One study drew a link between certain groups of bacteria and a higher risk of mental health conditions, including depression.

Another suggested that our gut bacteria may influence certain brain mechanisms and contribute to anxiety.

Now, researchers from the Shanghai Mental Health Center at Shanghai Jiao Tong University School of Medicine in China have evaluated the evidence of 21 studies — involving 1,503 participants in all — that looked at different interventions set to regulate the intestinal microbiota and whether they had any effect on symptoms of anxiety.

Among the researchers were Beibei Yang, Jinbao Wei, Peijun Ju, and Jinghong Chen. The findings, which appeared yesterday in the journal General Psychiatry, emphasize the idea that scientists should not ignore the possible role of the intestinal flora when providing solutions for mental health.

In the introduction to their study paper, the researchers explain that although studies in mice have suggested that interventions that regulate the balance of intestinal bacterial populations can be helpful in reducing behaviors consistent with a state of anxiety, there is currently no scientific consensus regarding the effectiveness of these interventions.

Through their review and meta-analysis, the scientists hope to get closer to some of the answers sought by those interested in the relationship between the gut and the brain.

The studies that the team evaluated chose different types of intervention. Of the 21 studies, 14 used probiotics — or “good” bacteria — as the main agent in their interventions regulating intestinal flora. The remaining seven opted for interventions that did not use probiotics, such as simply adjusting a person’s typical diet.

Of the 14 that used probiotic-centered interventions, seven used a single probiotic, two used two kinds of probiotics, and five used three or more different types of probiotics.

The team found that 11 out of the 21 studies (52%) concluded that interventions regulating intestinal flora helped reduce anxiety symptoms.

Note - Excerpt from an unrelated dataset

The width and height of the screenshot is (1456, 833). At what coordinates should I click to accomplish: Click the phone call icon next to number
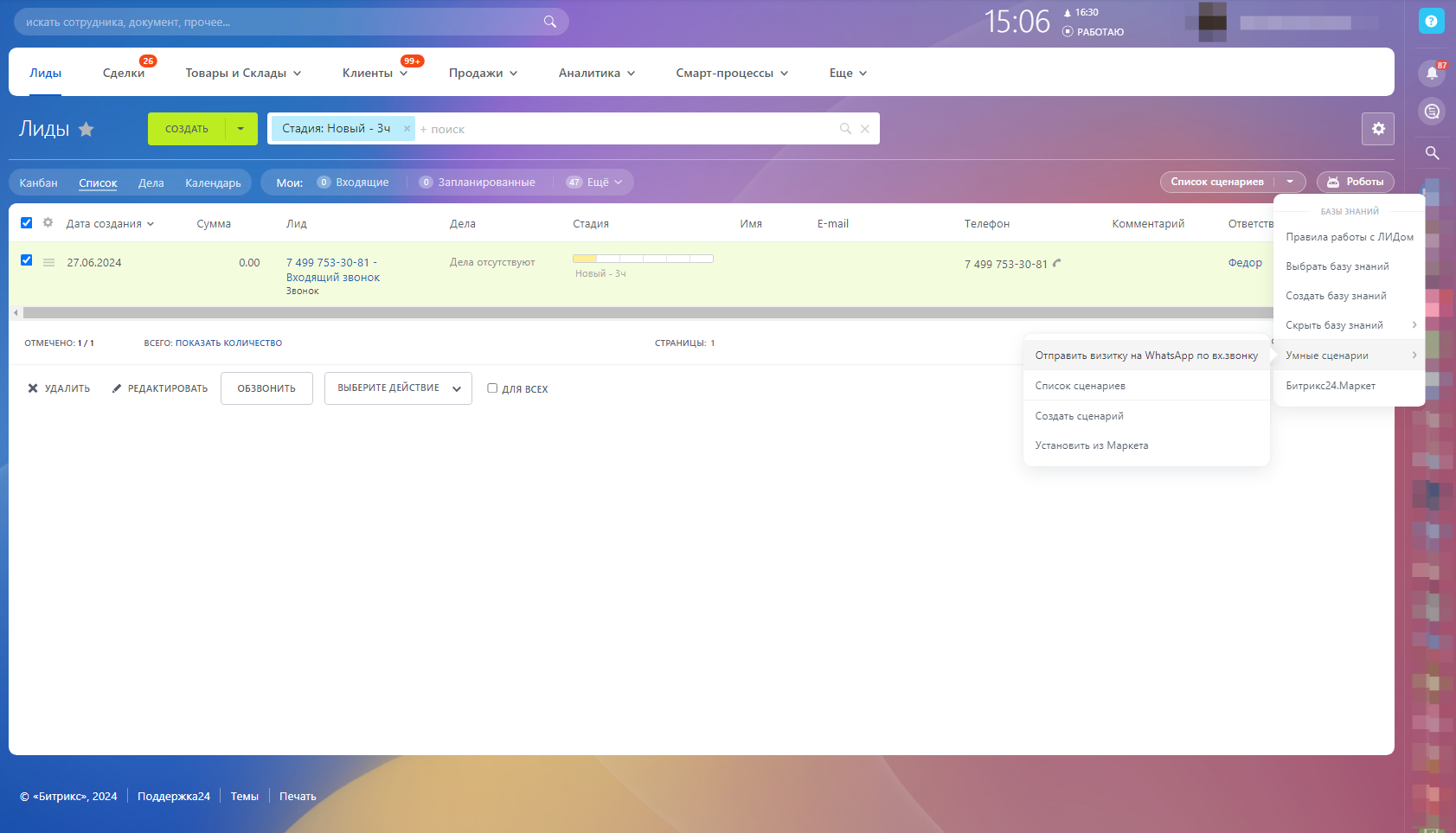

More specifically, among the studies that used probiotics in their interventions, 36% concluded that the strategy was effective. Among the studies that did not use probiotics, 6 out of 7 suggested that the interventions helped alleviate anxiety.

“It is worth mentioning that the efficiency of supplementation of nonprobiotic preparations is as high as 86%,” the authors write in their study paper.

Five of the studies used interventions regulating intestinal flora to supplement traditional anxiety treatments. Among these, only the studies that did not use probiotics led to an improvement of anxiety symptoms.

The researchers also found that nonprobiotic interventions on their own seemed to have a greater positive effect than interventions using probiotics, at a rate of 80% effectiveness in the former versus 45% effectiveness in the latter.

This, they say, may be because interventions such as adjusting one’s daily diet might contribute more to regulating the microbiome by offering different sources of energy to the bacteria that populate the intestines.

“The energy source of gut microbiota growth is mainly food,” explain the study authors. “Adjusting the gut microbiota through modulating dietary structure can directly change the energy-supplying structure of gut microbiota and this plays a decisive role in the growth of gut microbiota, so the effect is obvious.”

Because the recent research was observational in nature, the scientists warn that the results do not speak conclusively of cause and effect.

However, more than half of the studies they looked at offered high-quality data that suggested that regulating the intestinal microbiota could be helpful in reducing anxiety symptoms.